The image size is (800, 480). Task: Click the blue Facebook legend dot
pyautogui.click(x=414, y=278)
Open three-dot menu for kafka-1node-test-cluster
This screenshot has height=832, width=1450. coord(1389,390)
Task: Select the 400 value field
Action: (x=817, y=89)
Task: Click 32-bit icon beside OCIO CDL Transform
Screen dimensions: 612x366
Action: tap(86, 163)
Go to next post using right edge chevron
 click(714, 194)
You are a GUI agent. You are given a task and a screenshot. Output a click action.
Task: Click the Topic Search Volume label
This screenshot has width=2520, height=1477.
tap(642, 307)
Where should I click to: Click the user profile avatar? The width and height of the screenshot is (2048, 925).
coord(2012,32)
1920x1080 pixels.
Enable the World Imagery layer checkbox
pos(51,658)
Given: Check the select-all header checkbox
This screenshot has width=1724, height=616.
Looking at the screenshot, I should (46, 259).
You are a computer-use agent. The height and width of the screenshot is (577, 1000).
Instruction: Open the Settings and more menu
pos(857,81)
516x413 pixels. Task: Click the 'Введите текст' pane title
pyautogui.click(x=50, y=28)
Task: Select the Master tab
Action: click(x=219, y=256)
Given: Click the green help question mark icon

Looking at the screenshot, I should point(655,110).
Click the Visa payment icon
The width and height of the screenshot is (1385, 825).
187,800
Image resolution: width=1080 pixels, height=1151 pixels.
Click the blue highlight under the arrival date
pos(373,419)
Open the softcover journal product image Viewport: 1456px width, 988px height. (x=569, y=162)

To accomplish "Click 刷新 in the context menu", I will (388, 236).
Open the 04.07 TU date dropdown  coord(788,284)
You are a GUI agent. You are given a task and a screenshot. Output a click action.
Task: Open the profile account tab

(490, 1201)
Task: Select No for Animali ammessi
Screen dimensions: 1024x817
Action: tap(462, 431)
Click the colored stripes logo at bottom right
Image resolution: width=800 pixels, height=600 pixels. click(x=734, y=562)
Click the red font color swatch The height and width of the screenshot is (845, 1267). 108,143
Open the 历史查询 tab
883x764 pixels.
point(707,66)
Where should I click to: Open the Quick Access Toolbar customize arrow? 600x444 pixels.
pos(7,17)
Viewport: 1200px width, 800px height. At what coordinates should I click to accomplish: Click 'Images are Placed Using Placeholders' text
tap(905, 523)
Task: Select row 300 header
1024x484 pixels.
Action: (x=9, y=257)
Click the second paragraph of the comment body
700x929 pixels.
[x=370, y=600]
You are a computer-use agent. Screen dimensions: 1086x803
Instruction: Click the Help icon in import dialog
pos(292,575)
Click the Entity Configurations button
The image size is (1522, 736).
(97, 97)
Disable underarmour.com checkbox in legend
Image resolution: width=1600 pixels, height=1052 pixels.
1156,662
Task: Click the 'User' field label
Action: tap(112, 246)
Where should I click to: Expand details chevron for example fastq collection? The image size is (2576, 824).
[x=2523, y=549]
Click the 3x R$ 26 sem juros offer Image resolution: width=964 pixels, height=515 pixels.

····················

Goal of the exercise: Print all of the entries above verbatim, character for character, with no additions or omissions.

Exercise answer:
The image size is (800, 480). Task: Click the blue Facebook legend dot
pyautogui.click(x=414, y=278)
Open three-dot menu for kafka-1node-test-cluster
This screenshot has height=832, width=1450. coord(1389,390)
Task: Select the 400 value field
Action: (x=817, y=89)
Task: Click 32-bit icon beside OCIO CDL Transform
Screen dimensions: 612x366
Action: tap(86, 163)
Go to next post using right edge chevron
 click(714, 194)
You are a GUI agent. You are given a task and a screenshot. Output a click action.
Task: Click the Topic Search Volume label
This screenshot has width=2520, height=1477.
tap(642, 307)
Where should I click to: Click the user profile avatar? The width and height of the screenshot is (2048, 925).
coord(2012,32)
1920x1080 pixels.
Enable the World Imagery layer checkbox
pos(51,658)
Given: Check the select-all header checkbox
This screenshot has width=1724, height=616.
Looking at the screenshot, I should (46, 259).
You are a computer-use agent. The height and width of the screenshot is (577, 1000).
Instruction: Open the Settings and more menu
pos(857,81)
516x413 pixels. Task: Click the 'Введите текст' pane title
pyautogui.click(x=50, y=28)
Task: Select the Master tab
Action: click(x=219, y=256)
Given: Click the green help question mark icon

Looking at the screenshot, I should point(655,110).
Click the Visa payment icon
The width and height of the screenshot is (1385, 825).
187,800
Image resolution: width=1080 pixels, height=1151 pixels.
Click the blue highlight under the arrival date
pos(373,419)
Open the softcover journal product image Viewport: 1456px width, 988px height. (x=569, y=162)

To accomplish "Click 刷新 in the context menu", I will (388, 236).
Open the 04.07 TU date dropdown  coord(788,284)
You are a GUI agent. You are given a task and a screenshot. Output a click action.
Task: Open the profile account tab

(490, 1201)
Task: Select No for Animali ammessi
Screen dimensions: 1024x817
Action: tap(462, 431)
Click the colored stripes logo at bottom right
Image resolution: width=800 pixels, height=600 pixels. click(x=734, y=562)
Click the red font color swatch The height and width of the screenshot is (845, 1267). 108,143
Open the 历史查询 tab
883x764 pixels.
point(707,66)
Where should I click to: Open the Quick Access Toolbar customize arrow? 600x444 pixels.
pos(7,17)
Viewport: 1200px width, 800px height. At what coordinates should I click to accomplish: Click 'Images are Placed Using Placeholders' text
tap(905, 523)
Task: Select row 300 header
1024x484 pixels.
Action: (x=9, y=257)
Click the second paragraph of the comment body
700x929 pixels.
[x=370, y=600]
You are a computer-use agent. Screen dimensions: 1086x803
Instruction: Click the Help icon in import dialog
pos(292,575)
Click the Entity Configurations button
The image size is (1522, 736).
(97, 97)
Disable underarmour.com checkbox in legend
Image resolution: width=1600 pixels, height=1052 pixels.
1156,662
Task: Click the 'User' field label
Action: tap(112, 246)
Where should I click to: Expand details chevron for example fastq collection? The image size is (2576, 824).
[x=2523, y=549]
Click the 3x R$ 26 sem juros offer Image resolution: width=964 pixels, height=515 pixels.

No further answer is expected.